A pequena loja que abriu na Veneza Portuguesa acabou por se tornar em muito mais do que isso. Nas prateleiras só há uma regra: os produtos são portugueses e de raiz artesanal. “Tenho coleções de bijuteria, peças utilitárias, como pratos, canecas, chávenas, e de decoração. Misturo cerâmica com tecelagem”, pormenoriza Maria João. Além destas peças, a loja tem malas de feltro feitas com restos da indústria de chapelaria, mochilas, capotes alentejanos, velas de soja e óleos essenciais, incensos naturais, louças da portuguesa Costa Nova, cachecóis, tapetes. Para as crianças, há bonecos e almofadas de pano ou lápis Viarco. E ainda há presentes para homem: sabonetes e pincel para a barba da Amor Luso, porta-moedas, almofadas de trigo e alfazema, boinas.
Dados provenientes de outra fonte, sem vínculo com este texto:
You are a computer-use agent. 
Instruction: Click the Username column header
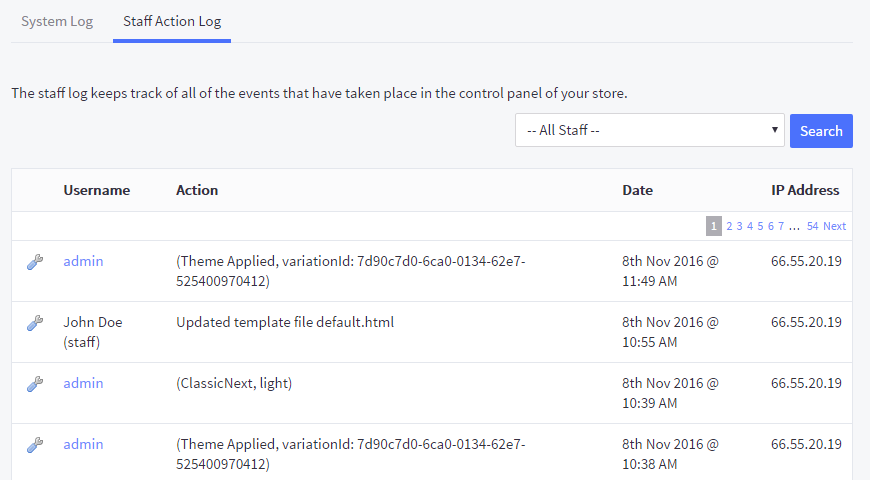coord(97,190)
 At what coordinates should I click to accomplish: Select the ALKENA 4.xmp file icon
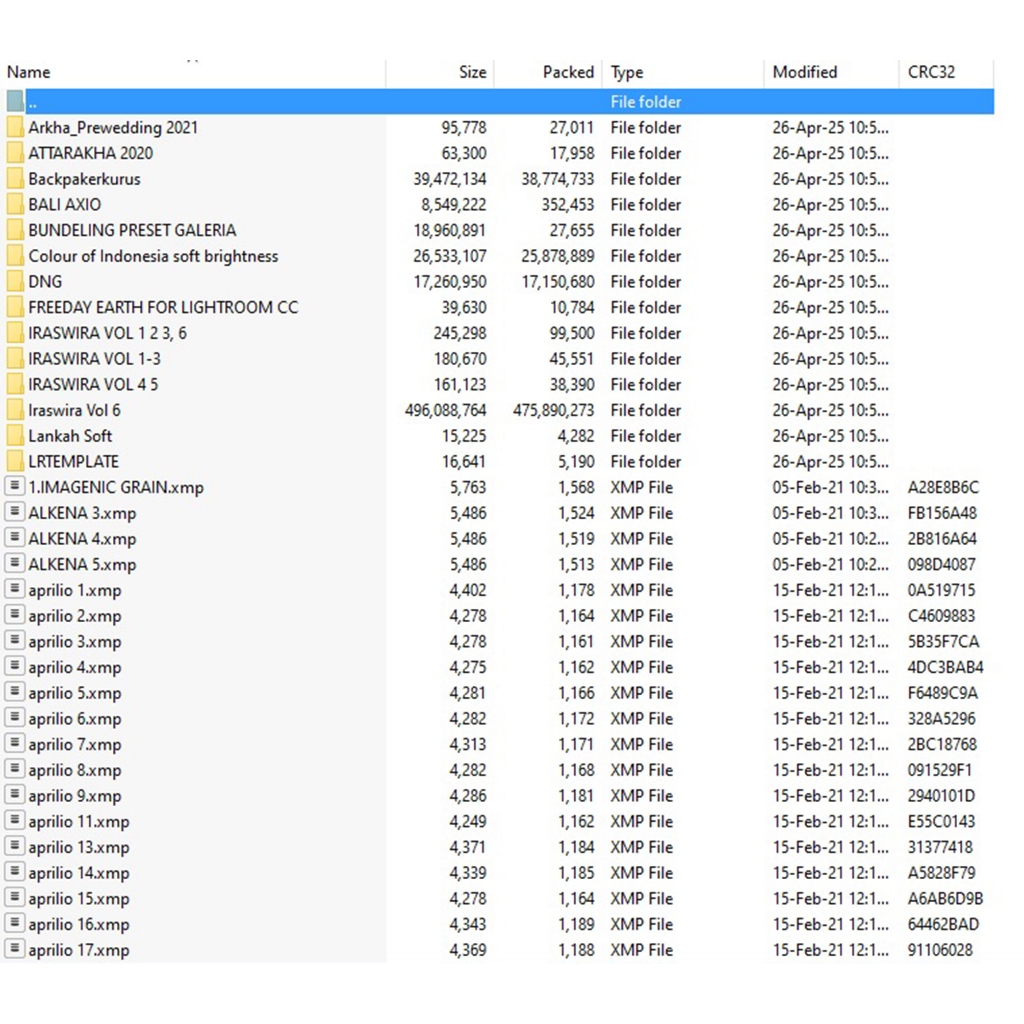tap(14, 539)
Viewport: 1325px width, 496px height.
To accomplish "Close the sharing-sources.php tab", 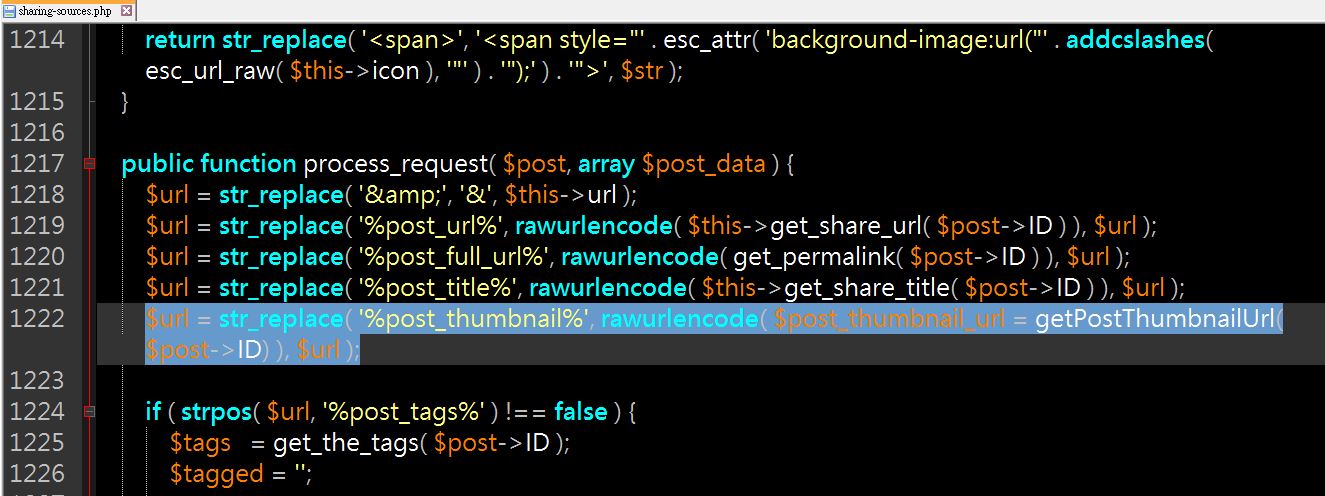I will click(x=125, y=11).
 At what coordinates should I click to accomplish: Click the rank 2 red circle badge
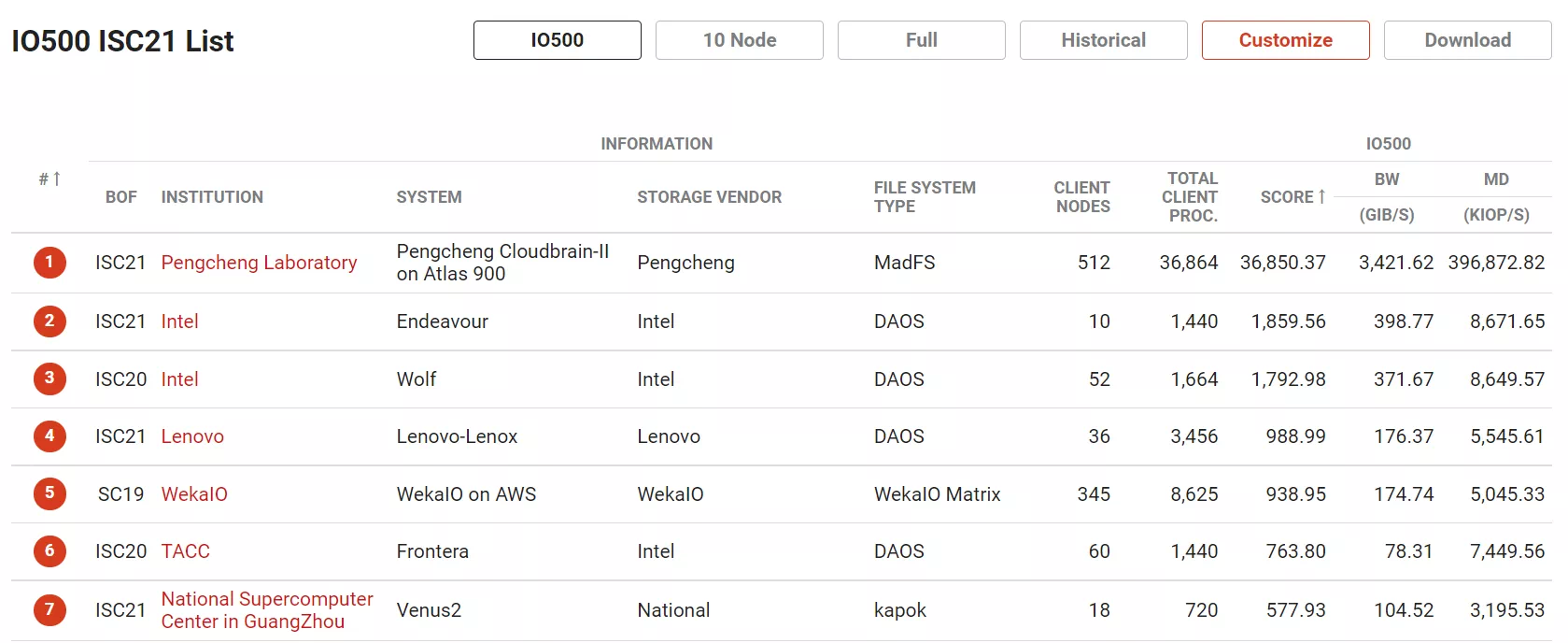point(49,322)
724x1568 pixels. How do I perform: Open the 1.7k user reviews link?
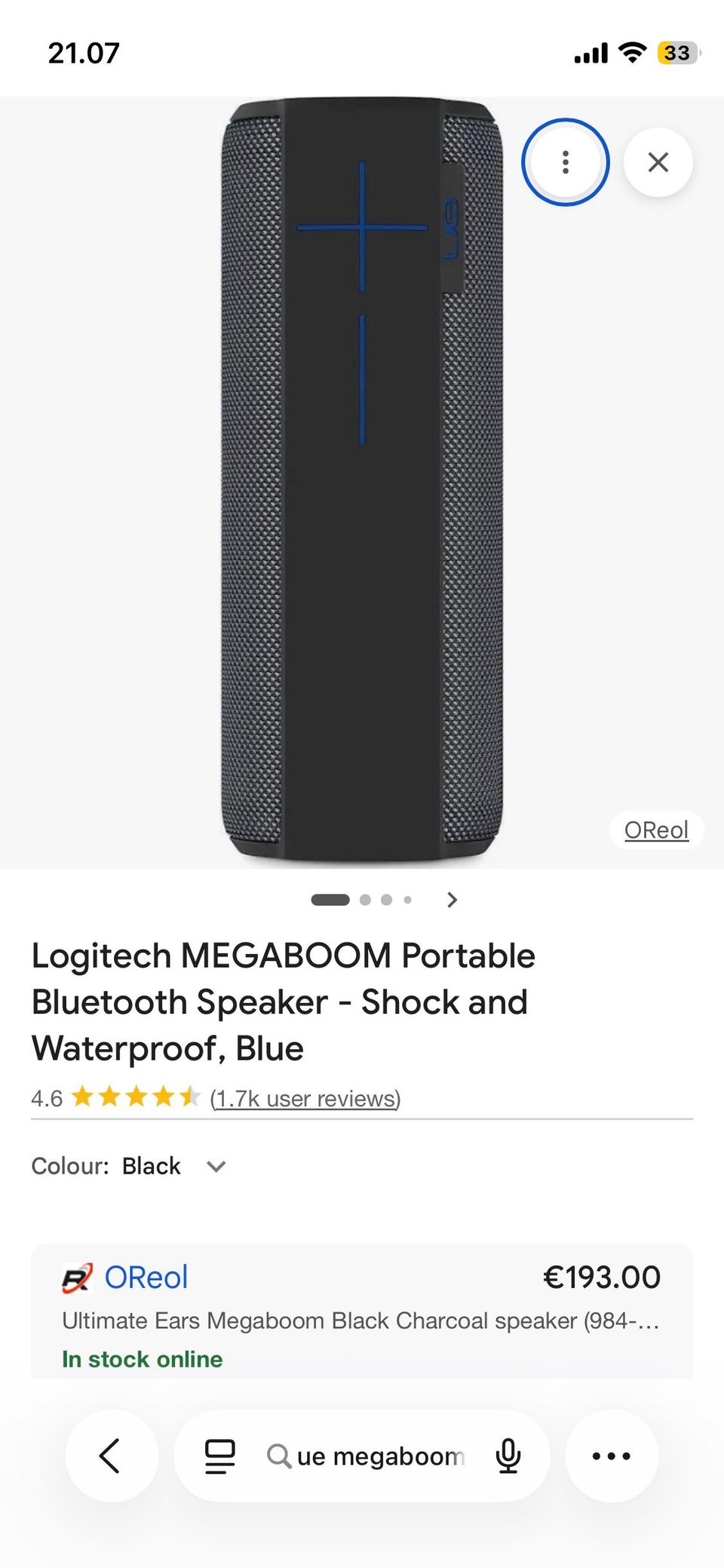point(305,1099)
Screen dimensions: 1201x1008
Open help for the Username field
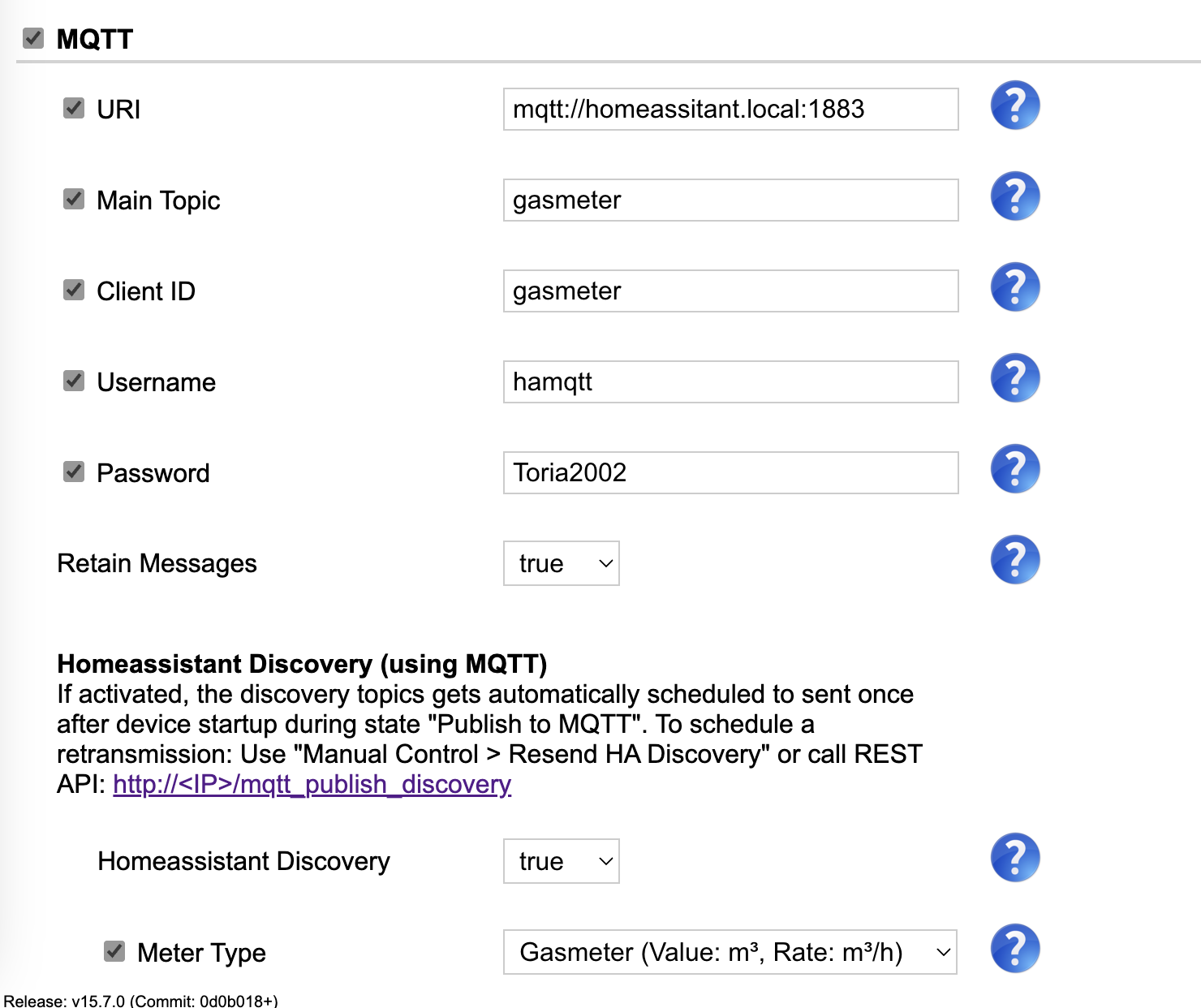click(1014, 378)
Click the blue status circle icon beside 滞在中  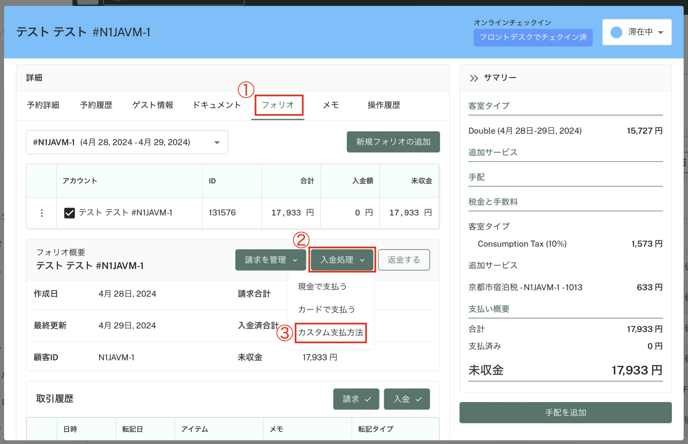point(617,33)
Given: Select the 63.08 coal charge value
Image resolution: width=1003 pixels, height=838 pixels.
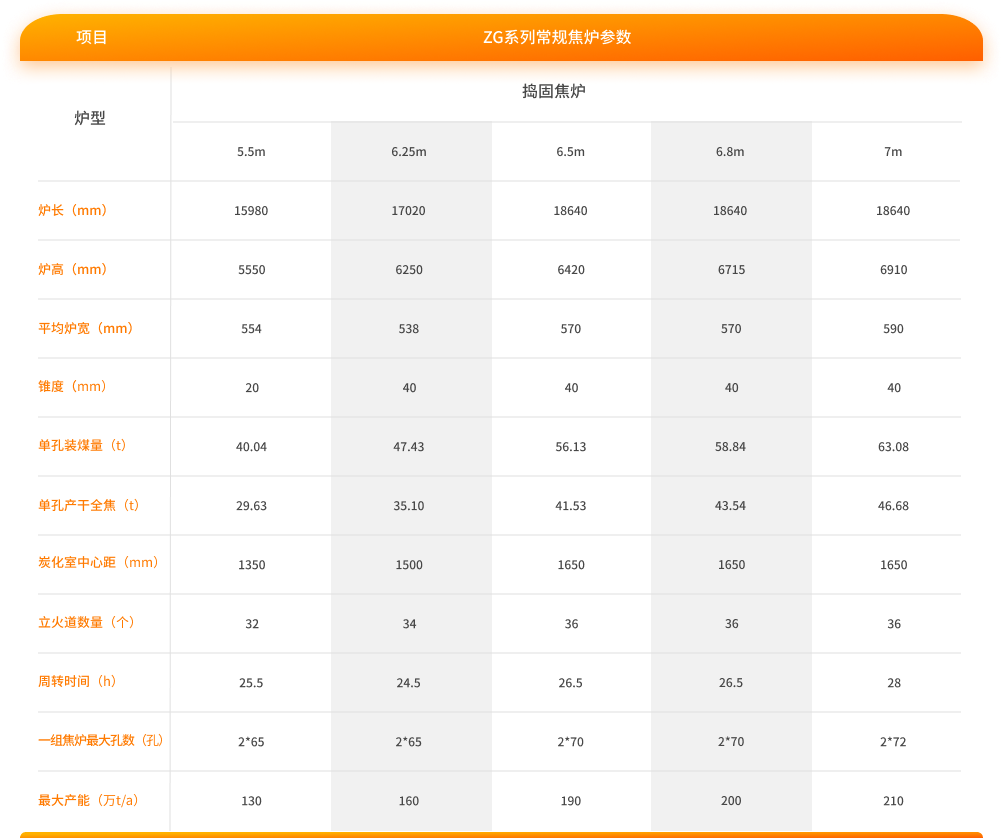Looking at the screenshot, I should click(893, 447).
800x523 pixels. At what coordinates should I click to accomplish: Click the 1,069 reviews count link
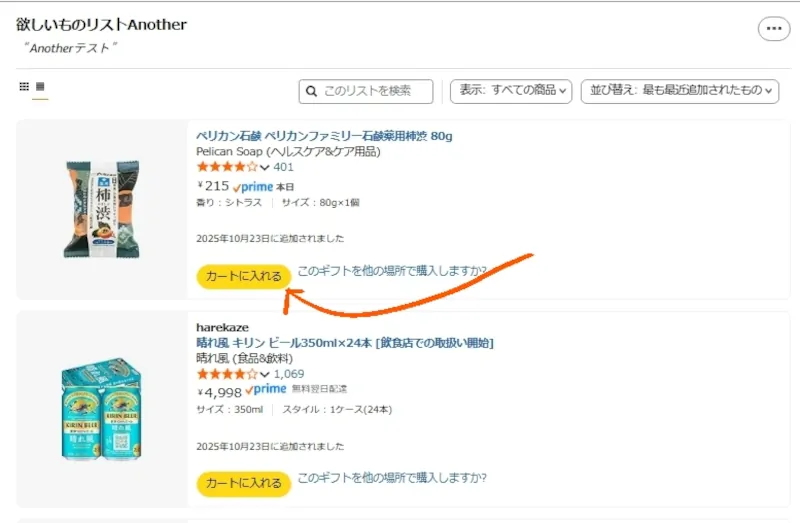coord(289,374)
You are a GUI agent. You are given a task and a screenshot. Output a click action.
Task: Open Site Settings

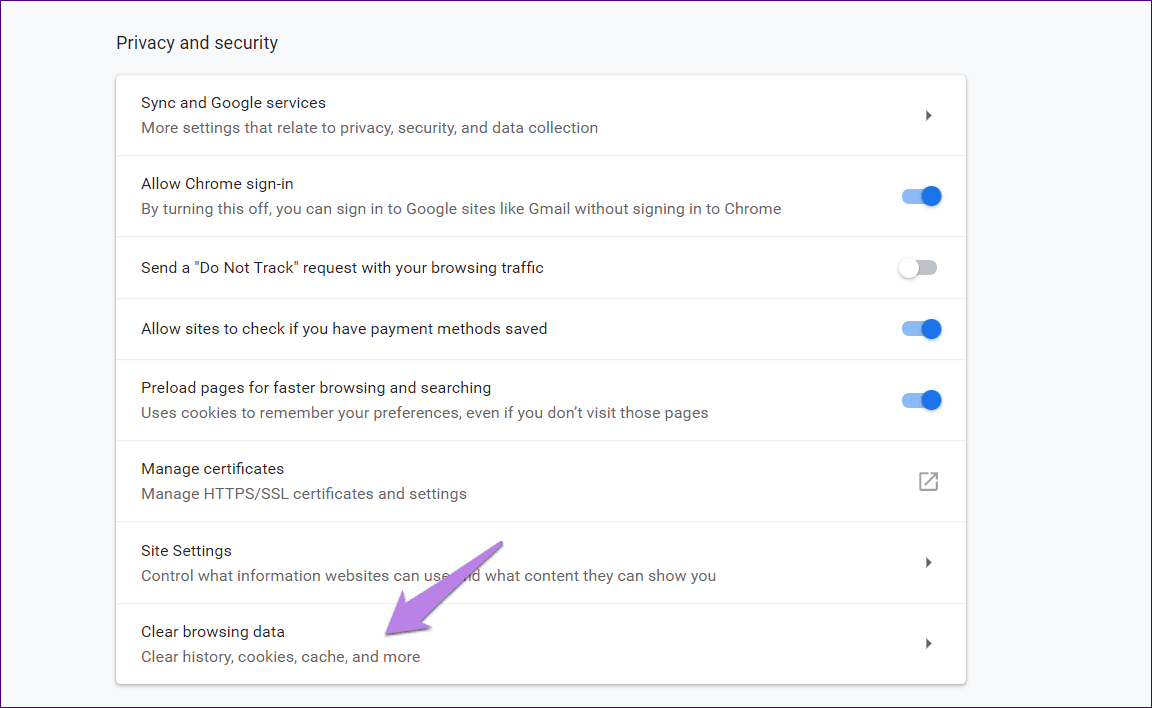point(541,563)

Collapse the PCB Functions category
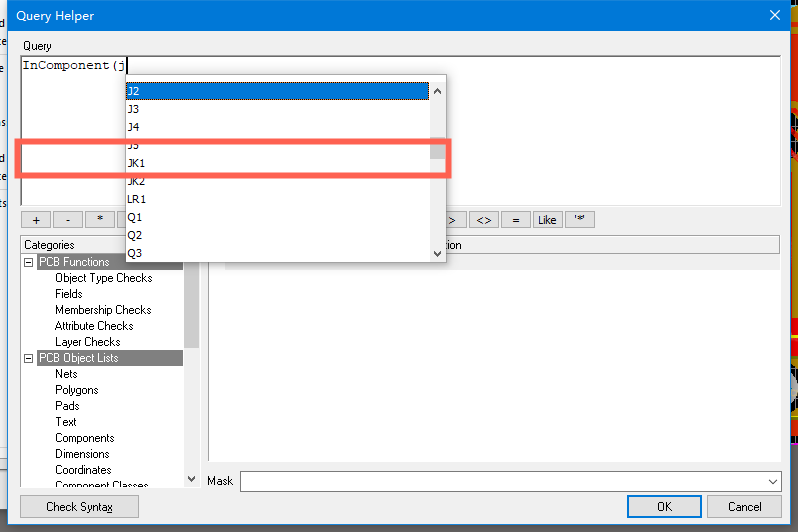(28, 262)
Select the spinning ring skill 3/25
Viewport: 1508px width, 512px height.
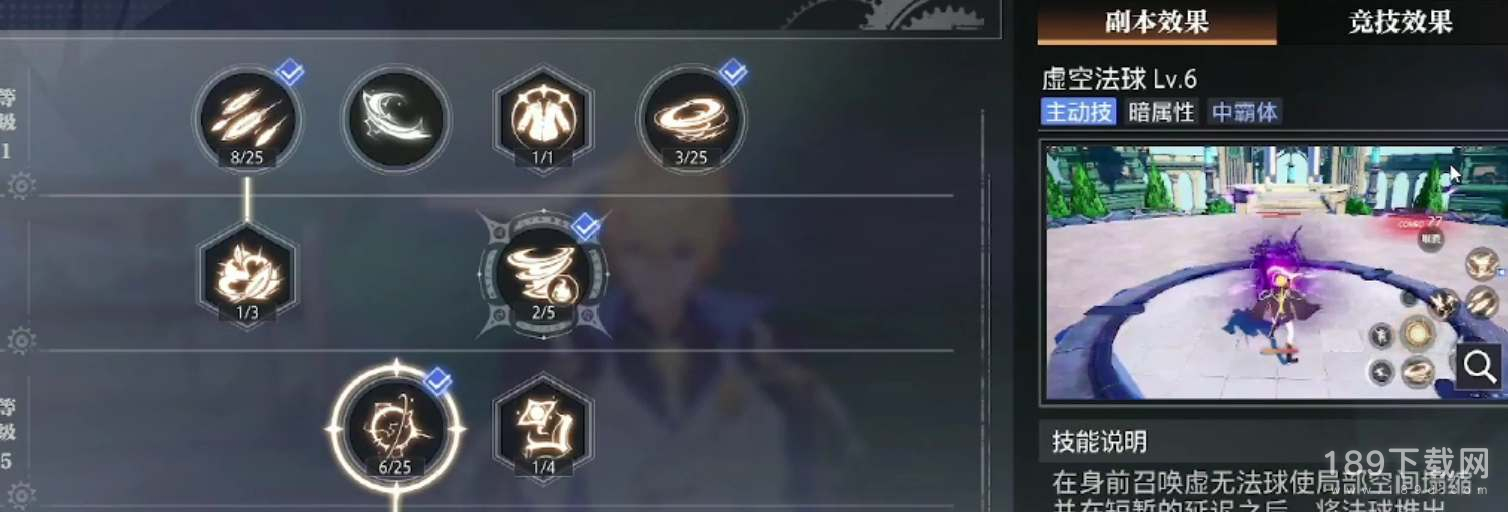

A sua clientela foge dos centros comerciais, como Diana Gomes, que acabou a comprar prendas. “É mais seguro e ainda ajudo o comércio local.” Dali, é só caminhar uns passos para dar de caras com a Alma de Alecrim. Na loja criada por Filipa Sousa e pelo namorado Pedro Cerqueira, tudo se divide por cores. “Aqui entram produtos sustentáveis e é tudo pensado no design”, atira Filipa. Há garrafas reutilizáveis, colunas à prova de água, capas de chuva, sacos de desporto, estojos, carteiras, cadernos, toalhas, bijuteria em resina e madeira, candeeiros, tote bags, postais com fotografias de Pedro.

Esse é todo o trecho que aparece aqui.